Prayers in Code: le April 25-July 19, 2009 Baltimore, The Walters Art Museum

During the late middle ages, Books of Hours (prayer books) became common tools of private devotion and sought-after status symbols. Carried by fashionable ladies in church and collected by affluent bibliophiles, these books, often richly illuminated, differed greatly in style and ornament but were rather predictable in terms of their choice of pictures. Comprised of 24 manuscripts and printed books, this exhibition explores the artistic patronage at the French court during a time when controversies over humanism, reformation and orthodoxy shaped the intellectual life of discerning patrons.
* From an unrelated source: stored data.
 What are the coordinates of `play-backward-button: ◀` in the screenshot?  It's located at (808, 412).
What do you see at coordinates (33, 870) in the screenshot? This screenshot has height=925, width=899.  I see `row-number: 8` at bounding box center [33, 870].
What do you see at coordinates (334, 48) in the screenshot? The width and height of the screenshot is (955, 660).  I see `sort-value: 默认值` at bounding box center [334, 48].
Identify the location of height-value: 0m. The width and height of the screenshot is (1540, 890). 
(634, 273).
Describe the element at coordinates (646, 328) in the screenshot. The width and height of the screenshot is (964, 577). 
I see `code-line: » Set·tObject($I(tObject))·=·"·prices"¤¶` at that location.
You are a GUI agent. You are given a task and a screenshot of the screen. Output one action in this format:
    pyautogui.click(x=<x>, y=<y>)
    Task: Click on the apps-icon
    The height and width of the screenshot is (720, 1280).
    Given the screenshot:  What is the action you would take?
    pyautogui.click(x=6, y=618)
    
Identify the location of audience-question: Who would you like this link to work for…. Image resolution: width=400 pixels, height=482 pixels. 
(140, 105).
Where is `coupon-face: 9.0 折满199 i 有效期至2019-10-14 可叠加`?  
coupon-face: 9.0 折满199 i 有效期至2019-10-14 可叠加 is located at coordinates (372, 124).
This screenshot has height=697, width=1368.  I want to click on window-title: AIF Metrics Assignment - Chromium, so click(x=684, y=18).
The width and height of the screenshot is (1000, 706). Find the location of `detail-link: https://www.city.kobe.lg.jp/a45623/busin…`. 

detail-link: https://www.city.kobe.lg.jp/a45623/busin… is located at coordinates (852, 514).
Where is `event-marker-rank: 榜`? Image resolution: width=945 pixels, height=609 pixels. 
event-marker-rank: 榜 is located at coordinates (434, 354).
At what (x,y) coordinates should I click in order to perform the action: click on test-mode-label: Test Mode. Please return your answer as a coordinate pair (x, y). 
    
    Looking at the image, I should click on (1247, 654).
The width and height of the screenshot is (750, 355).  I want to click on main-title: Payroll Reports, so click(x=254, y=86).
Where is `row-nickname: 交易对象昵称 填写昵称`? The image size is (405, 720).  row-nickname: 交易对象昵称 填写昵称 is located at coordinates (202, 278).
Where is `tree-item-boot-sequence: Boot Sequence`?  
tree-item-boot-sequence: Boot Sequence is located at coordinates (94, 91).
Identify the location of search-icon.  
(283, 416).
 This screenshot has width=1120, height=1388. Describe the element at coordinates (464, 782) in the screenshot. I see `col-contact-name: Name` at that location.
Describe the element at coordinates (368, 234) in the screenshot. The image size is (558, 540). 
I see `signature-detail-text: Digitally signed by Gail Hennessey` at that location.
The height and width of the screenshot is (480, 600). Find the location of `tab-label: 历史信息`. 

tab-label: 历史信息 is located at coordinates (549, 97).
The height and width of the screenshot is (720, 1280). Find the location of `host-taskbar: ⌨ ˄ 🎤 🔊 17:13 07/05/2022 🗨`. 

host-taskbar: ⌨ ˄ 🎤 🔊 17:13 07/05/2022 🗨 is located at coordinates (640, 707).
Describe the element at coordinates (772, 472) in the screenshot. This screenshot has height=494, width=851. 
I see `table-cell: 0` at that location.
One of them in particular, Jean Lallemant the Younger (d.1548), was a mysterious patron from a wealthy family. His collection of manuscripts included several Books of Hours that are among the most innovative and unusual of prayer books ever produced. The pictures in Lallemant's manuscripts present enigmatic images that challenge traditional understandings of the relationship between the words of the prayers and their illustrations. Consummate works of art, the books in the show will present visitors with a fantastic array of visual solutions intended to facilitate the reader's meditation and the mnemonic recollection of sacred texts. Veritable prayers in code, the books in the exhibition are the last flowering of a popular genre. Soon after the 1530s, the production of Books of Hours started to falter and then slowly died.